Combustível acumula recuo de 4,5% desde o pico de abril, enquanto governo mantém subsídios e desoneração para conter impactos sobre fretes e inflação
O preço do óleo diesel no Brasil registrou a quarta queda em um intervalo de cinco semanas, segundo dados divulgados pela Agência Nacional do Petróleo, Gás Natural e Biocombustíveis (ANP). Apesar da sequência de recuos, o combustível ainda permanece 18,9% mais caro do que no período anterior ao início da guerra no Irã, em 28 de fevereiro.
De acordo com o levantamento da ANP, o litro do diesel S10 foi vendido, em média, a R$ 7,24 na semana entre os dias 3 e 9 de maio. O valor representa uma redução acumulada de 4,5% em relação ao pico registrado em abril.
O comportamento do diesel é acompanhado de perto pelo governo e pelo setor produtivo, já que o combustível abastece a maior parte da frota de caminhões e ônibus do país, influenciando diretamente o custo do frete e, consequentemente, o preço dos alimentos e de outros produtos transportados.
Nas últimas semanas, os preços médios do diesel S10 apresentaram a seguinte trajetória:
- 28/03: R$ 7,57
- 04/04: R$ 7,58
- 11/04: R$ 7,58
- 18/04: R$ 7,51
- 25/04: R$ 7,38
- 02/05: R$ 7,28
- 09/05: R$ 7,24
Mesmo com a recente desaceleração, o diesel ainda custa bem mais do que antes da escalada do conflito no Oriente Médio. Na semana encerrada em 28 de fevereiro, data do primeiro ataque relacionado à guerra no Irã, o preço médio do combustível era de R$ 6,09 por litro.

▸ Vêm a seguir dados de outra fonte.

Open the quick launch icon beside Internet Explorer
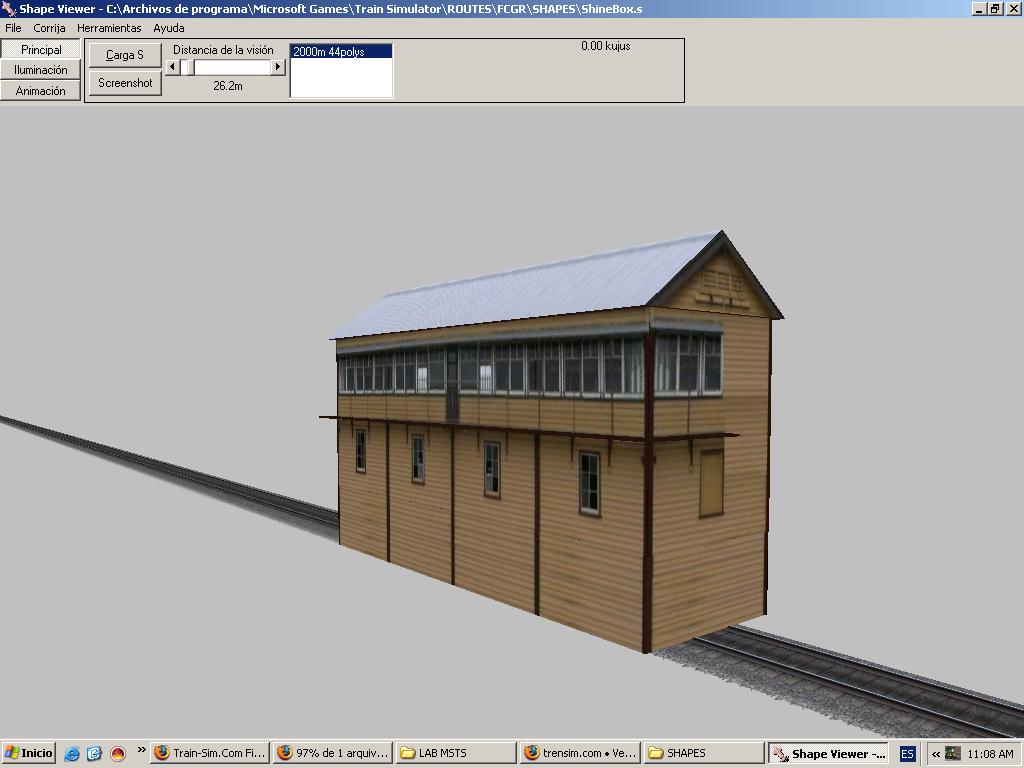 (94, 753)
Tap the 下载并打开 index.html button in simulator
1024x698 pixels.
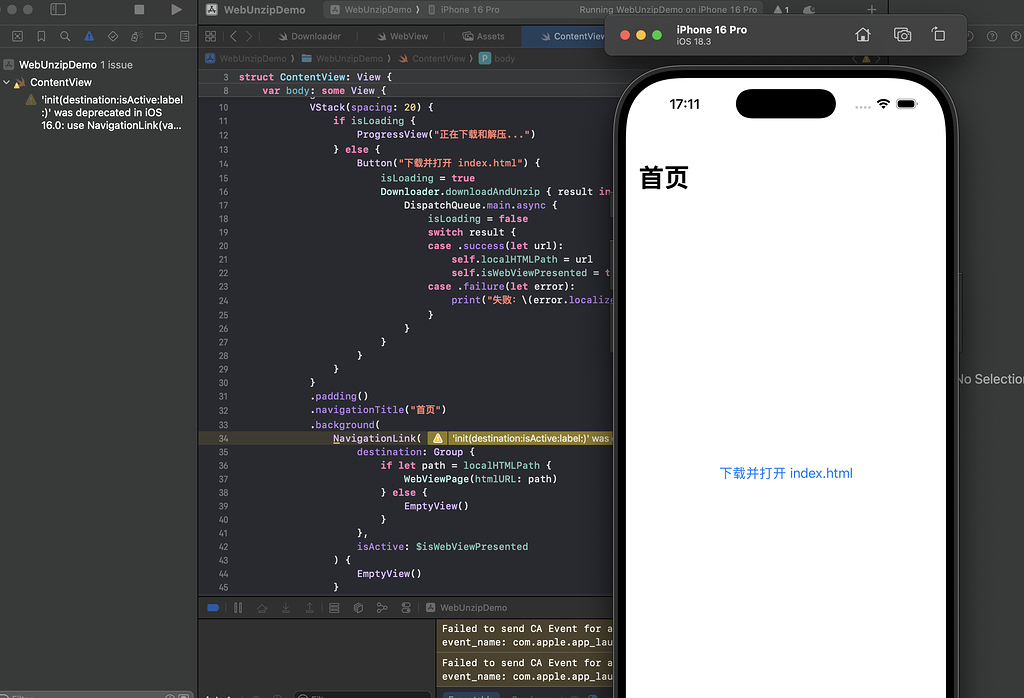[786, 473]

A alta internacional do petróleo foi impulsionada pelos ataques envolvendo países produtores da região e pelo fechamento do Estreito de Ormuz, rota estratégica por onde circulava cerca de 20% da produção mundial de petróleo e gás natural. A interrupção logística provocou redução da oferta global e elevou o preço do barril do Brent de cerca de US$ 70 para patamares acima de US$ 100.

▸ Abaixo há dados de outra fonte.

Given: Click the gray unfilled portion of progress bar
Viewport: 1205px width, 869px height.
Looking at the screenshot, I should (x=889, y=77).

No Brasil, os efeitos foram sentidos mesmo com a produção nacional de petróleo, já que o país ainda importa aproximadamente 30% do diesel consumido internamente.
O diesel S500 também apresentou queda nas últimas semanas, passando de R$ 7,45 para R$ 7,05 por litro, redução de 5,37%. Ainda assim, o combustível permanece 17% mais caro do que no período pré-guerra.
A diferença entre os dois tipos de diesel está na quantidade de enxofre emitida. O S500 libera 50 vezes mais enxofre do que o S10, que atualmente responde por cerca de 70% do consumo nacional, segundo a ANP.
A redução recente dos preços coincide com medidas adotadas pelo governo federal para conter a inflação dos combustíveis. Desde 1º de abril, produtores e importadores passaram a receber subsídios para comercialização do diesel.
O diesel produzido no Brasil pode receber até R$ 1,12 por litro em subvenção, enquanto o combustível importado pode contar com até R$ 1,52 por litro. Para ter acesso ao benefício, as empresas precisam comprovar o repasse do desconto ao consumidor final.
Outra medida adotada foi a zeragem das alíquotas de PIS e Cofins sobre o diesel.
Para o pesquisador Iago Montalvão, do Instituto de Estudos Estratégicos de Petróleo, Gás Natural e Biocombustíveis Zé Eduardo Dutra (Ineep), a combinação entre atuação da Petrobras e medidas fiscais ajudou a frear os aumentos.
Segundo ele, em um primeiro momento, empresas reajustaram os preços para compensar o aumento do petróleo no mercado internacional. A Petrobras, por exemplo, elevou o valor do diesel em R$ 0,38 duas semanas após o início do conflito.
Ainda assim, o pesquisador avalia que a forte presença da estatal no mercado ajudou a limitar reajustes mais agressivos das refinarias privadas.
De acordo com a ANP, a participação da Petrobras no fornecimento de diesel no país variou entre 75,74% e 78,23% entre 2023 e 2025.
Mesmo com o recuo recente, especialistas avaliam que o cenário internacional ainda inspira cautela. Na tarde desta segunda-feira (11), o barril do petróleo Brent era negociado na faixa de US$ 104, mantendo o mercado em alerta diante da continuidade do conflito no Oriente Médio.